My review of The Last Jedi stands, however, after my third viewing with the blu ray release of the film, I’m definitely getting more emotional resonance out of Rian Johnson’s somewhat controversial Episode XIII. Some of the shocks have worn off, and while I still have issues with the way the film is trying to do too many things at once (and let’s face it, Rose and Finn’s storyline is treading water). But this time, I felt myself allowing the more emotional scenes to wash over me as they were no doubt intended. My appreciation of this movie will grow over time.
After my reviews, the haters chastised me for giving it a good review and the fanboys cursed me for not loving it every second of it unconditionally. But the truth, as it so often is, was somewhere in the middle. A friend recently joked that my calm, fair, measured review style is at odds with our fractured times, where everything is either THE BEST or THE WORST, and we think nuanced opinion means bellowing, red-faced, into the abyss.

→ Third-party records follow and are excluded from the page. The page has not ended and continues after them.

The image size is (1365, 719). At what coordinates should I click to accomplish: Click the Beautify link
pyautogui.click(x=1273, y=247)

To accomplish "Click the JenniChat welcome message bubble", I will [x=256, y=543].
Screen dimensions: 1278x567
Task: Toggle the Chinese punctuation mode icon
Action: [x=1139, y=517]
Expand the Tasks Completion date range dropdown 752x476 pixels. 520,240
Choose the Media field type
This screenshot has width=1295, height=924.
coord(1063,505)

That said, the blu ray release of Star Wars: The Last Jedi definitely falls on the BEST side of things (I’ll scream it into any abyss or Sarlacc pit). Most home video releases are devoid of any significant special features these days, just the standard EPK kit, unless you’re paying through the nose for a brilliant boutique release from Criterion or a company of that ilk. But The Last Jedi has special features like it’s the year 2000 all over again.
This could easily be a review for the feature-length documentary on the disc, called The Director and The Jedi. This making of documentary is a great special feature in that it’s a feature length movie in itself, but its subject matter is also an excellent inclusion.

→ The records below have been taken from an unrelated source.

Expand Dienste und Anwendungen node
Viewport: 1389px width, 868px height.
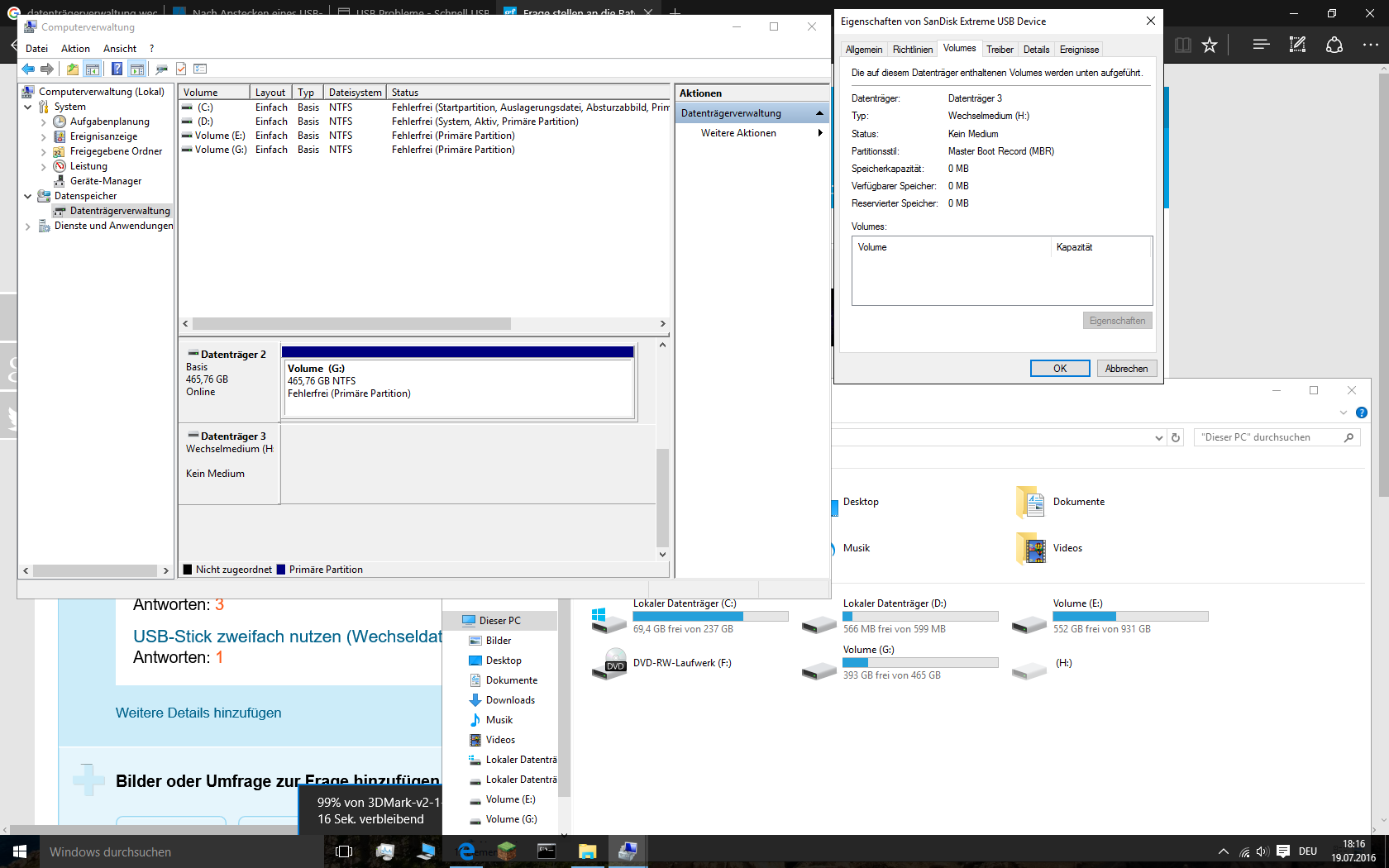click(28, 227)
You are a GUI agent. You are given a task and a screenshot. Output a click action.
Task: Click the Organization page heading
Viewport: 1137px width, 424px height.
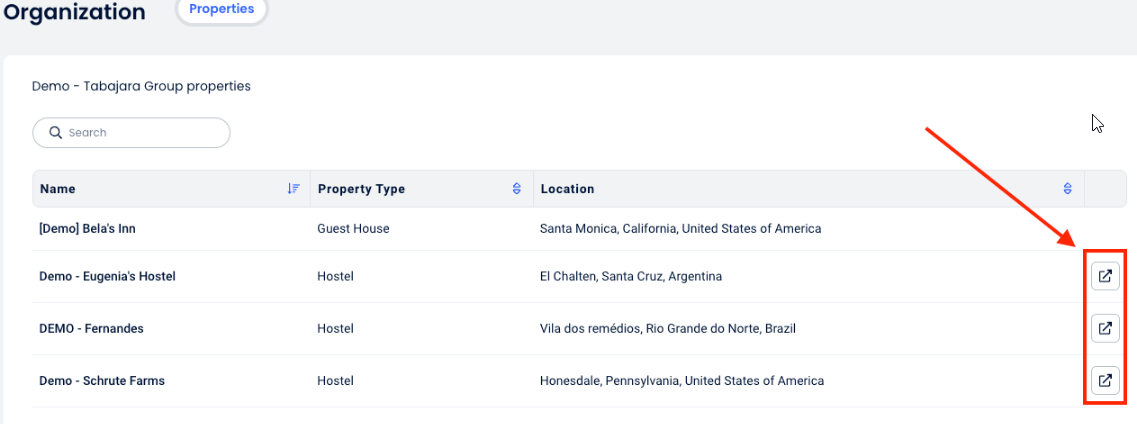click(x=75, y=12)
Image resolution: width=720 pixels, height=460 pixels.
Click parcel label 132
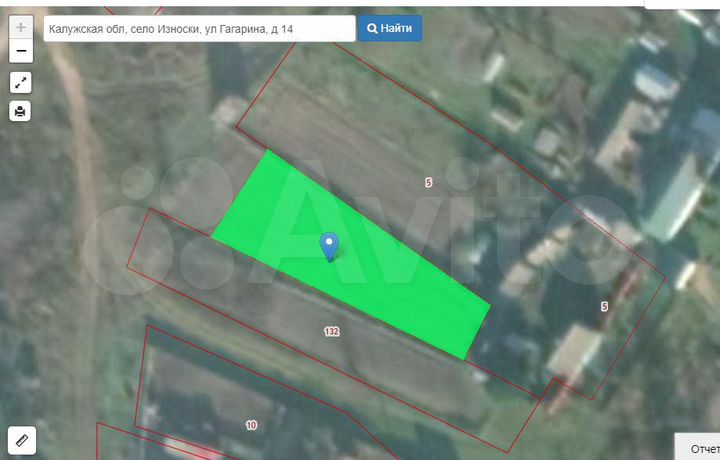pyautogui.click(x=332, y=331)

Where The AV Club called Warner Brothers’ blu ray release of Justice League, “a bizarre exercise in hiding the truth about moviemaking,” The Director and The Jedi smartly takes on some of the controversies surrounding The Last Jedi, head on. While it’s framed like your regular Star Wars making of featurette, with tours through green screen studios and half made rubber aliens, the doc looks closer at Mark Hamill’s feelings about what writer/director Rian Johnson did with the Luke Skywalker character. The spine of the narrative deals with Hamill’s legacy with this character and putting his trust in his director (after voicing his disapproval, of course).
The film itself also has a Director’s Commentary with Rian Johnson, which I haven’t had a chance to listen to yet, but I’m sure it will be full of great anecdotes. Again, I will note that having a director’s commentary on such a big movie is also becoming unheard of these days, so this is a both a Star Wars fan and a home video collector’s dream. Bonus points for Johnson for opening himself up in this way, especially considering some of the backlash to the film.
Special features-wise, they could have just put The Director and The Jedi on the release and they’d still be way ahead of most recent studio releases. But there are other mini-featurettes as well as more than 20 minutes of coveted deleted scenes (even a few more seconds of Finn and Rose’s story make their arcs a bit stronger). The featurettes deal with more making of topics, but one stand out is Andy Serkis Live! (One Night Only), which is the critical Snoke/Rey/Ren conflict in the throne room, but instead of the final VFX with Supreme Leader Snoke, it’s the footage of Serkis in his mo-cop suit. It’s fascinating to watch his performance.
All in all, as I’ve said, no matter where you land on The Last Jedi itself, this is one of the best home video releases of the year from a major studio. It’s THE BEST.